Meta Pauses Its Employee-Tracking AI Program After Sensitive Data Exposure

Meta paused a controversial internal program with which it tracked its employees, after sensitive data belonging to those employees was exposed to anyone working at the company. The program, known internally as the "Model Capability Initiative" (MCI), launched in April 2026 with the aim of training Meta's AI systems on how its employees work. The company halted it on June 22, 2026, while investigating a security issue.

What Did the Program Collect?

MCI captured from Meta's US-based employees their mouse movements, clicks, and keystrokes, in addition to periodic screenshots of what was happening on their screens. The stated goal: to teach AI models how human workers navigate between tasks and complete them on a computer — an area where AI has long struggled. Meta's chief technology officer had told employees in an internal memo that collecting this data would help the company operate more efficiently via "agents" that do most of the work, so the human role becomes directing and reviewing.

Not an External Breach... but an Internal Misconfiguration

A crucial point to clarify: the exposure was not the result of an external attack, but a permissions misconfiguration that made a huge pool of detailed employee behavioral data readable by any employee inside the company. According to reports, the exposed data included private conversations, performance data, and transcriptions. The problem was discovered on June 18 and addressed within four hours, but the first fix did not hold, so the company had to lock down access further. A Meta spokesperson said there was "no indication at this time" of improper data access, and that the program was paused pending the completion of the investigation.

Internal Controversy Predating the Leak

MCI had been controversial inside Meta since its launch, for reasons beyond security. Employees objected to being monitored by software designed to learn from them, a tension sharpened because the program arrived ahead of a series of layoffs that included a May 2026 announcement to cut 8,000 jobs. To ease this concern, Meta added a "pause" feature that lets an employee disable tracking for up to thirty minutes at a time — an addition that itself revealed how pervasive the monitoring had become. Those who objected earlier say leadership "doubled down" and ignored employees' concerns about the privacy of their data and customer data.

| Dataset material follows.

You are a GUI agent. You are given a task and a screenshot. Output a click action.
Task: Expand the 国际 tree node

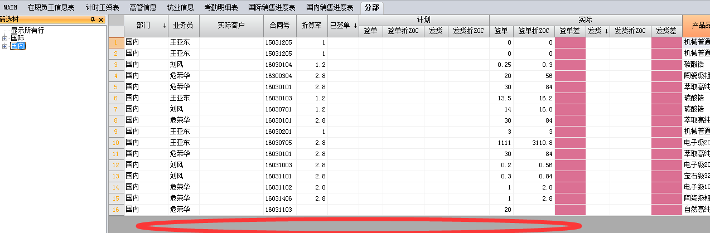pyautogui.click(x=5, y=38)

Legal Dimensions: The Specter of GDPR

The program's risks extend beyond office grumbling to legal accountability. Logging keystrokes and screenshots of identifiable employees runs straight into Europe's data-protection regime (GDPR), which sets a strict standard for processing personal data and treats an employee's "consent" in the workplace as unreliable due to the power imbalance between employer and employee. A leak that makes sensitive records broadly accessible is precisely the kind of failure those rules were written to prevent.

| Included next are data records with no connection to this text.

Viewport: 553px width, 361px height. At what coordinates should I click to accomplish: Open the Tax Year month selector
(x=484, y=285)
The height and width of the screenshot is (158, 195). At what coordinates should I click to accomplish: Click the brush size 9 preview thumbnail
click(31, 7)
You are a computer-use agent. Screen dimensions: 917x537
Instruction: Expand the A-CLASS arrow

A Broader Lesson for Organizations

The incident raises a question beyond Meta: as more companies experiment with monitoring work patterns to train assistants and agents, every set of behavioral data collected becomes a new security burden. Once work behavior is collected to train AI, every app, message, and screen becomes part of the protection responsibility. The lesson is that such programs require strict internal access controls matching the sensitivity of the data, rather than leaving a huge pool exposed to all workers. As of this writing, MCI remains paused, with Meta not specifying a date for its return or whether it will come back in its current form, redesigned, or be discontinued.